A digital counter at the top of the Timeline screen helps you sync the lighting scenes with the music. Again, you can test your lighting using the 3-D view. If the lighting scene does not occur when you want it to, simply go back to the timeline and shift the scene to the left or right. At this point, it is useful to sit in the classroom and watch the students dance; as the timeline plays back in 3-D view, you can ensure that the lighting cues match the movement.
Configuring the Live screen
Once you have created timelines for all the dances, you can play them back by using the software’s Live screen. You create a button for each dance by recalling the timelines and organizing them in the order of the show, which is very easy and takes only about 10 minutes. If the show order changes, simply move the buttons to correspond to the new show order. No more wasting time by re-burning CDs every time the show order changes.
Keep in mind that both the Timeline and Live screens must be open in order to recall each saved timeline during the show. The Live function is the easiest and most rewarding part of using this kind of software to run your show. It acts as a CD player during the show. With the Live and Timeline screens open, you press the button in the Live screen that corresponds to the dance you want to run, which calls up the timeline that corresponds to the button you pressed. This function makes running the show very easy.
At the theater
With the pre-production work done, you will need to take care of a few things during the move-in and before the dress rehearsal. The USB-to-DMX interface must properly be connected to the theater’s lighting system. The sound output from your computer should also be connected to the house sound board. Then you can focus the lighting fixtures and begin testing the scenes and timelines.

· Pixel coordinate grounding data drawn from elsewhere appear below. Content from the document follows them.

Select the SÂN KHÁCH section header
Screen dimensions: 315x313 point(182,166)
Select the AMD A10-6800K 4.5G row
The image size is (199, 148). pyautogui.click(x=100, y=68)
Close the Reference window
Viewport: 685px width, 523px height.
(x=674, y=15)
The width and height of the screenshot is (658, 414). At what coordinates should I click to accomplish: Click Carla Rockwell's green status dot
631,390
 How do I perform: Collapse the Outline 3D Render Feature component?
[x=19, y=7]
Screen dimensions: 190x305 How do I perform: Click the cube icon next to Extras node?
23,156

If scene adjustments are needed, you can make and save the changes using the Builder screen. Most likely you will need to modify the channel levels for the lights; typically the stage will be darker than the 3-D view on your computer. Once you have saved any adjustments, use the Live screen to recall your timelines—simply press the button that corresponds to each dance and you have perfectly timed lighting.
Preparation and payoff
There is quite a bit of preparation, but it is worth it in the end. I spent about two weeks watching the dances and taking notes. I then worked on the preliminary lighting at home for about a week, for roughly an hour a day, and made adjustments during in-studio rehearsals (three nights, for approximately four hours each night). Then, during move-in prior to the start of dress rehearsal, I fine-tuned it all, which took about three hours, and made adjustments during the breaks.

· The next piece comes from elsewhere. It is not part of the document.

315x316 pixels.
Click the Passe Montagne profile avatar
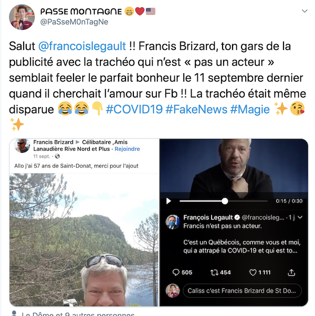tap(22, 17)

Even having had little experience with stage lighting, I found that using this software made the recital weekend less stressful. The software gives you precise control over the show, in turn creating a shorter, more visually pleasing production—and for less than $1,000. It saved me more than $4,000 in rental and personnel fees this year. You don’t need special computer expertise to use the program, and once it’s set up, anyone can run it. I say it is an investment well made.
Tips for First-Time Lighting Designers
- Talk to the technicians at the theater. Most are helpful and can answer any questions.

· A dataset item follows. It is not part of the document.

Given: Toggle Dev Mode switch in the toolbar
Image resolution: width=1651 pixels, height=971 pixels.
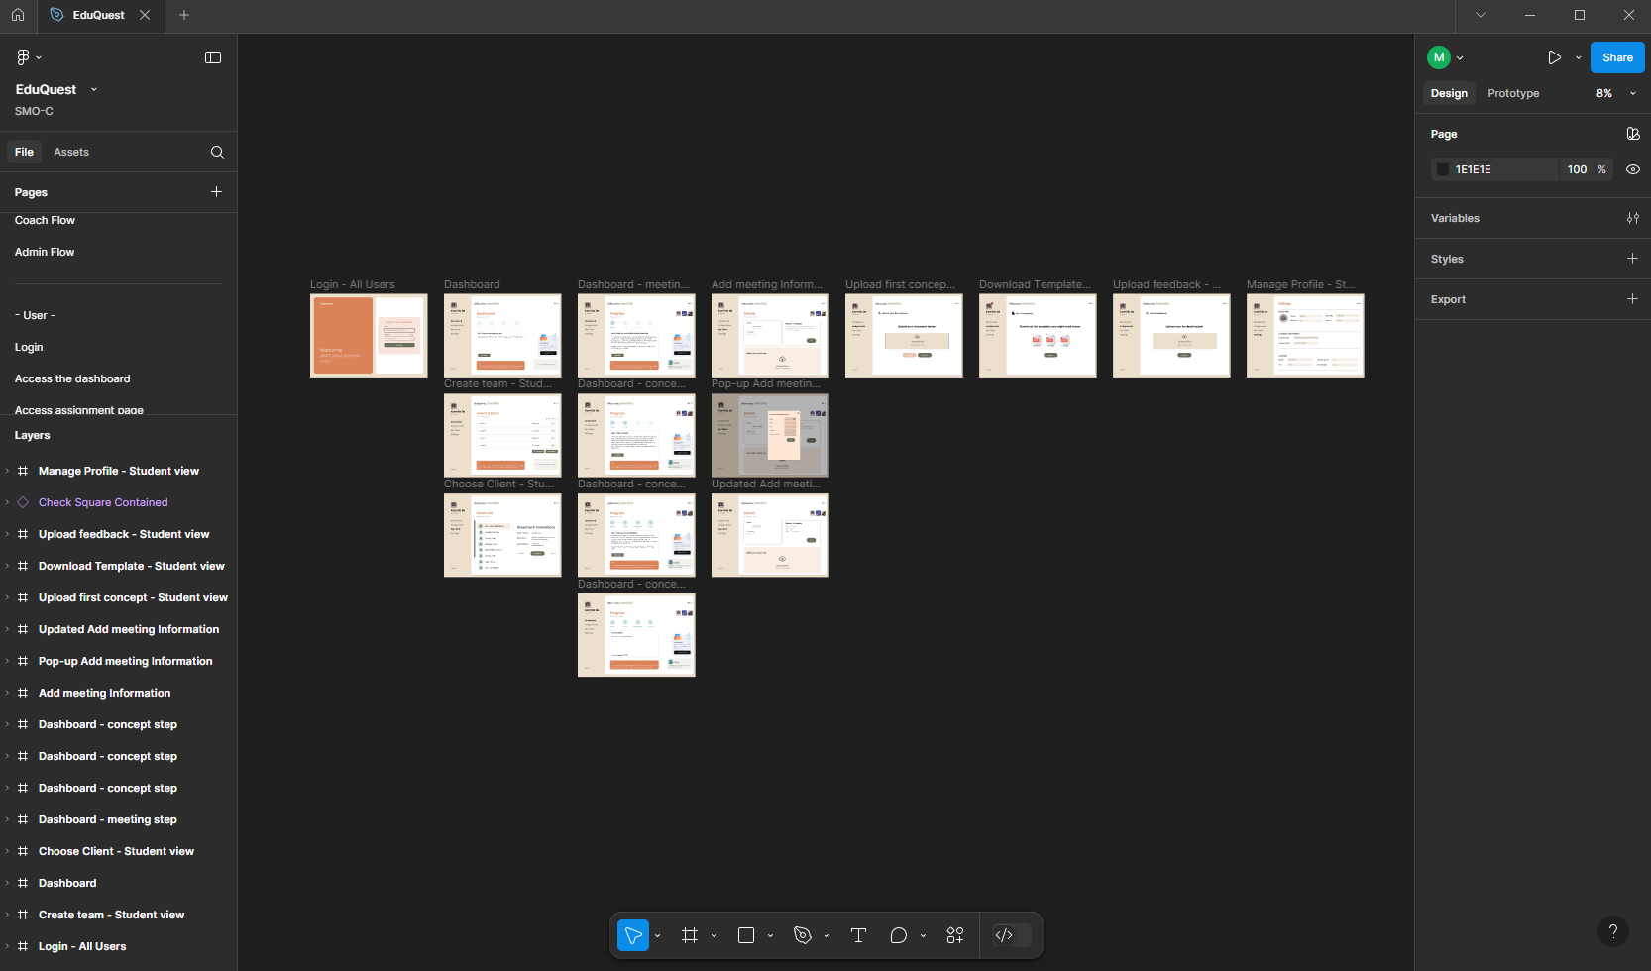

- Be prepared. When adjusting the lighting, have a cue sheet for each dance handy. You might want to create a “Magic Sheet”—a cheat sheet that lists each channel and the lighting fixture it controls. Usually you would group the channels by color, area of the stage, or function.
- If you rent additional lighting fixtures, make sure you know the electrical capacity of the theater as well as of the fixtures. Ask the theater’s technical manager before you rent!
- Keep it simple. The software allows you to control “intelligent” lighting as well as many LED fixtures. You might be tempted to fill every DMX channel with these types of fixtures, which will not only complicate your job but also increase the amount of time needed to set the lighting.